Exercise details — Please repeat the lines below exactly. Begin with the line containing "#4 (840, 872)" and go on through the line containing "Forums (38, 104)".

Provided information —
============================================================
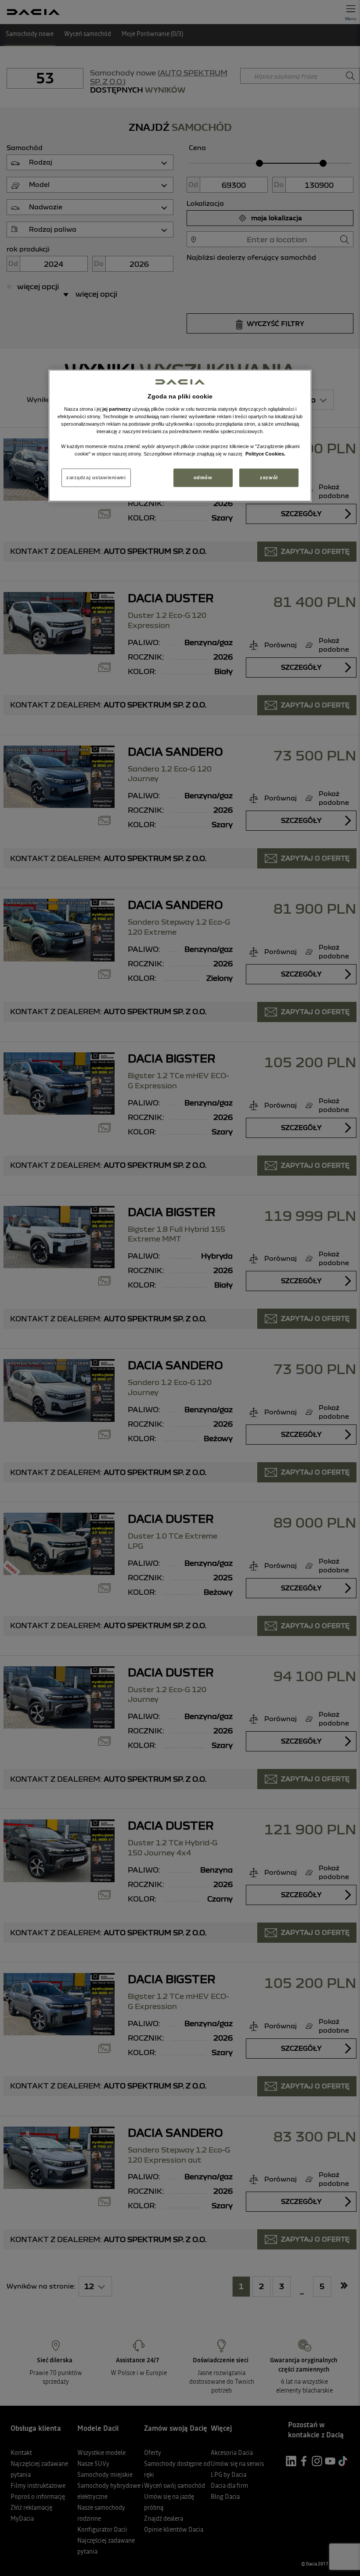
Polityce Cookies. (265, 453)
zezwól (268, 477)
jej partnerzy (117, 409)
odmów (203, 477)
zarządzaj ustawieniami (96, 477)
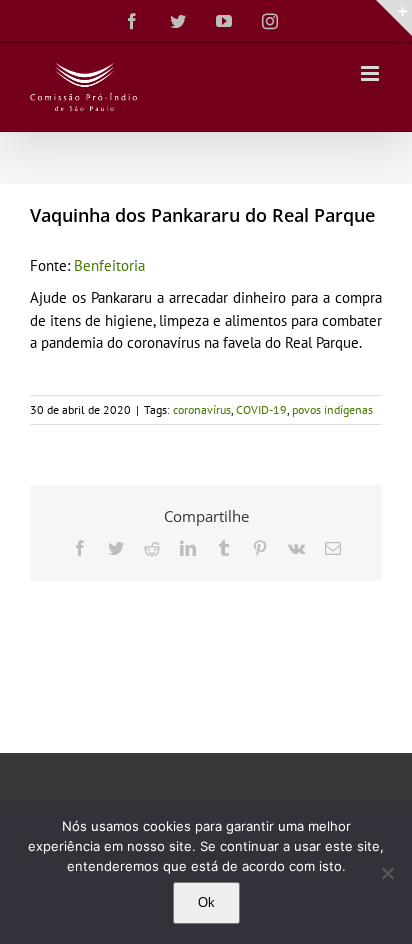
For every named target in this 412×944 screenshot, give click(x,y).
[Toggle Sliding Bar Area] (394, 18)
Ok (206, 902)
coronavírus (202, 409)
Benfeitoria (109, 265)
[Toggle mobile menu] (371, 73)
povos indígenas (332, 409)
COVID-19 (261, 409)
============================================================
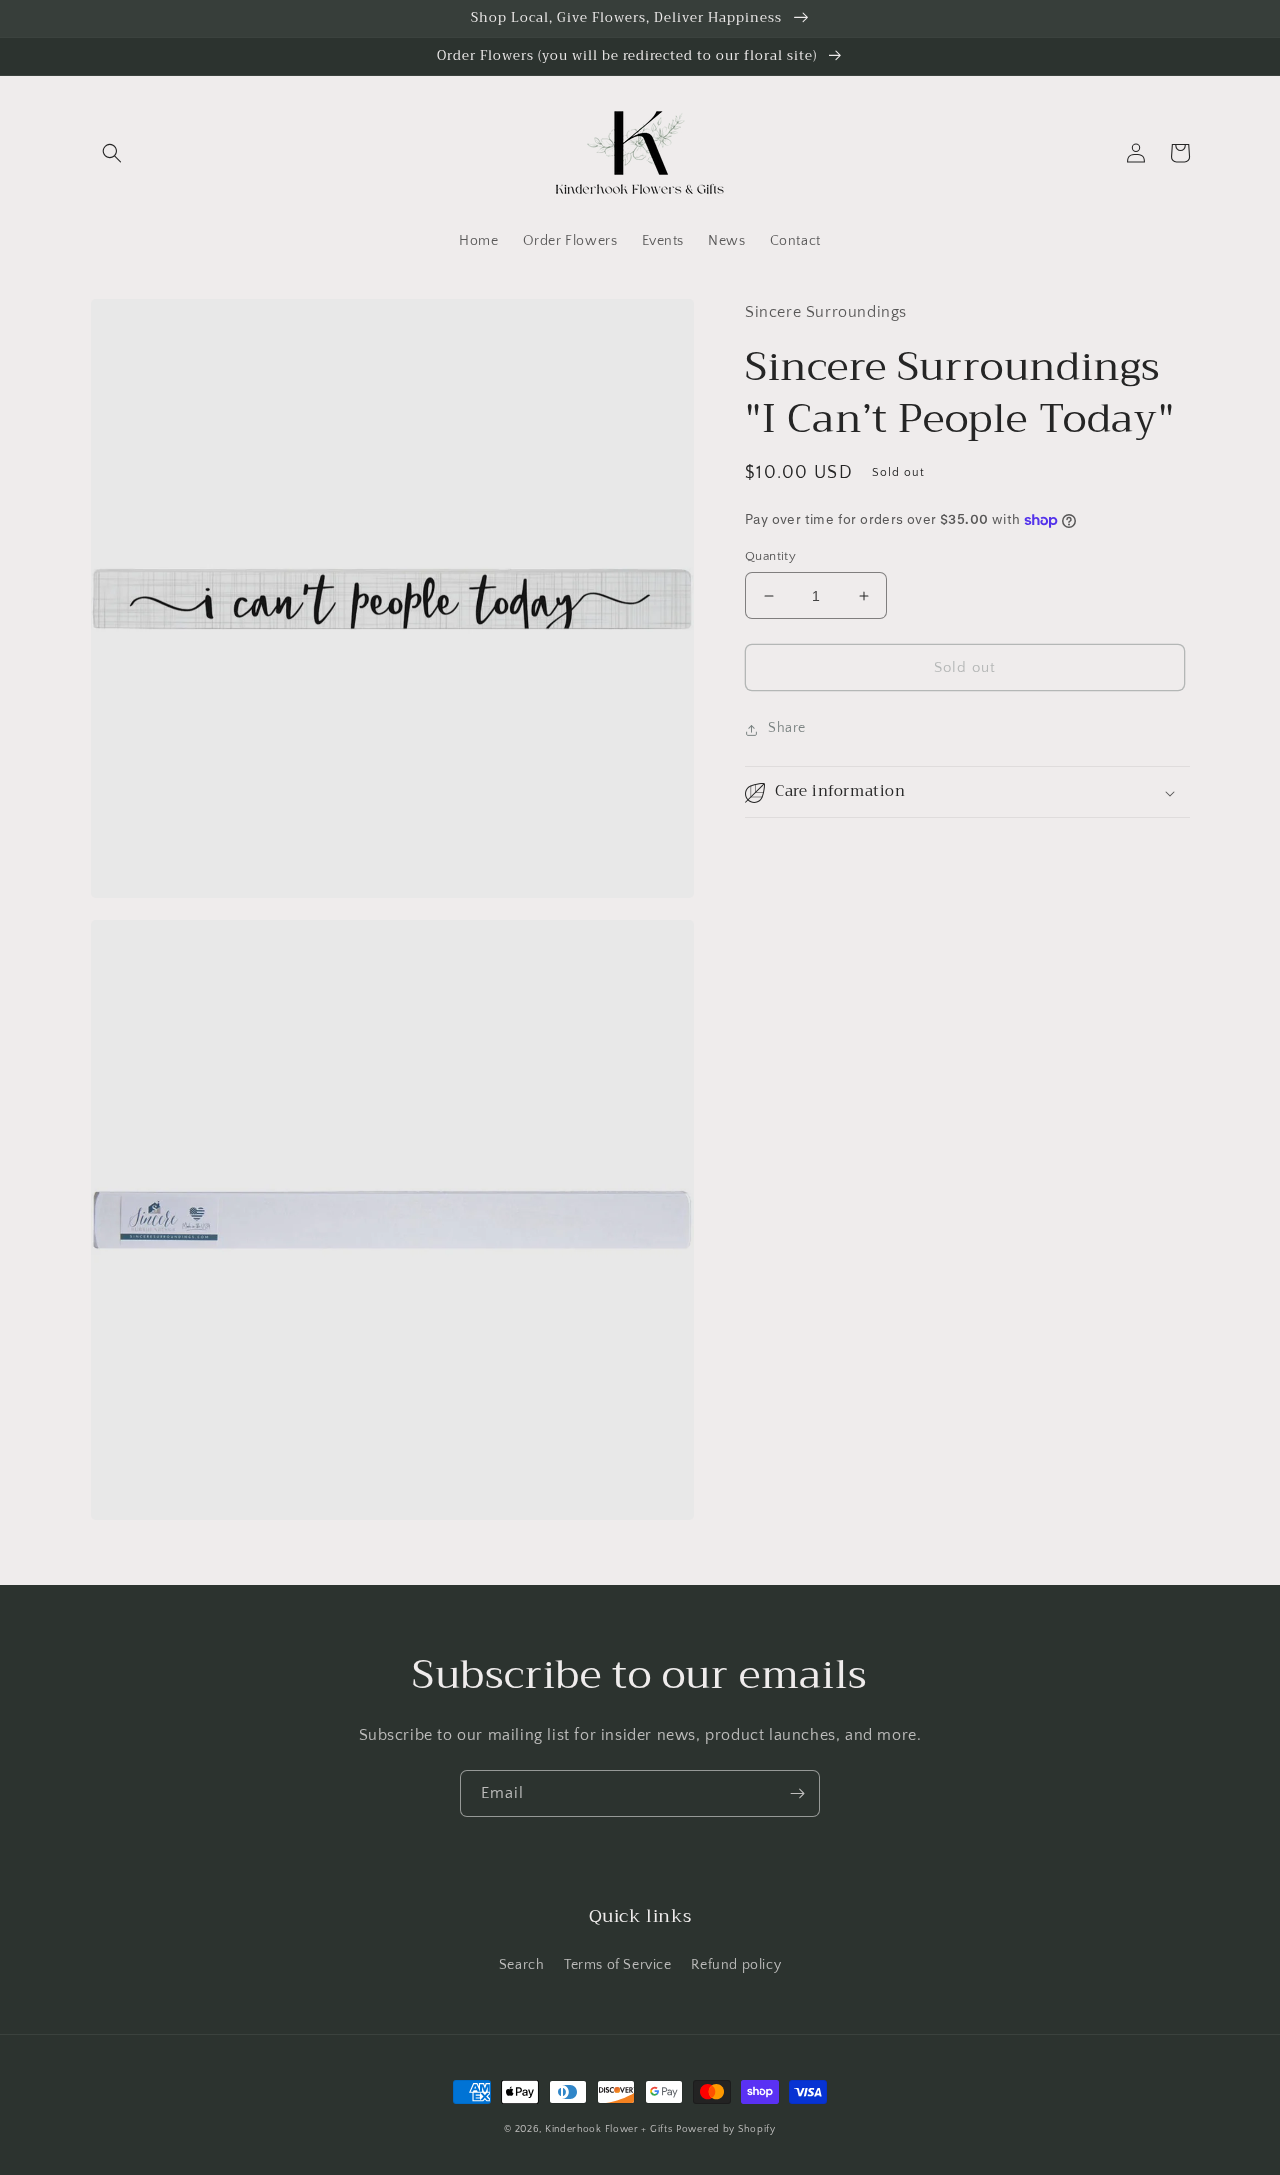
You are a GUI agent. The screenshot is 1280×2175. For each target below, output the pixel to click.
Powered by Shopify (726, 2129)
============================================================
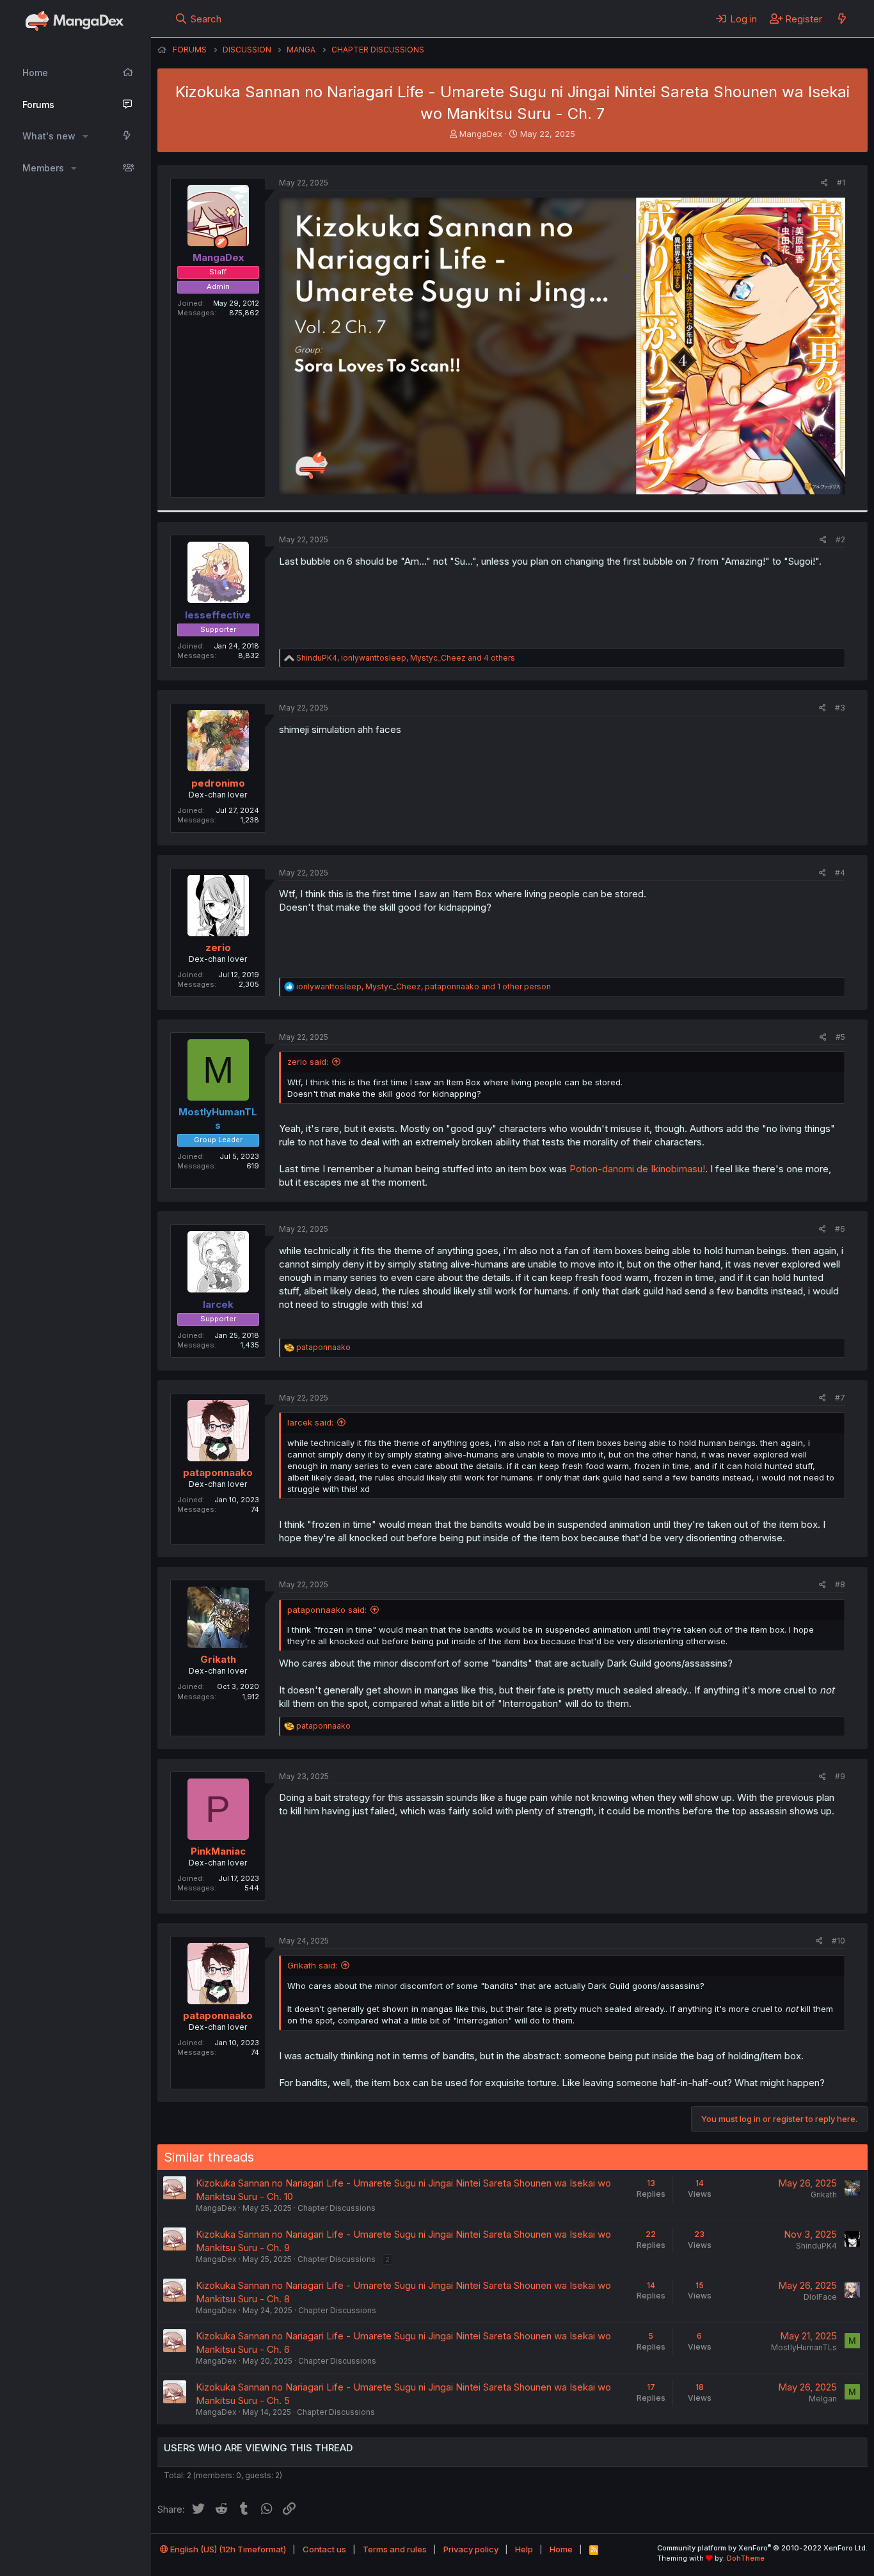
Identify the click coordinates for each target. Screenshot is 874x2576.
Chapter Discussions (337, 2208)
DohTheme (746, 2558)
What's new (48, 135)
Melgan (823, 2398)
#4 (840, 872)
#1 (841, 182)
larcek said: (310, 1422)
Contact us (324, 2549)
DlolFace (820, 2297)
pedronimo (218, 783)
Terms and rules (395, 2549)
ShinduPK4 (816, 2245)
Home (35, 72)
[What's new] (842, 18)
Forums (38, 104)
============================================================
Response to this task —
#4 (840, 872)
#1 (841, 182)
larcek said: (310, 1422)
Contact us (324, 2549)
DlolFace (820, 2297)
pedronimo (218, 783)
Terms and rules (395, 2549)
ShinduPK4 (816, 2245)
Home (35, 72)
[What's new] (842, 18)
Forums (38, 104)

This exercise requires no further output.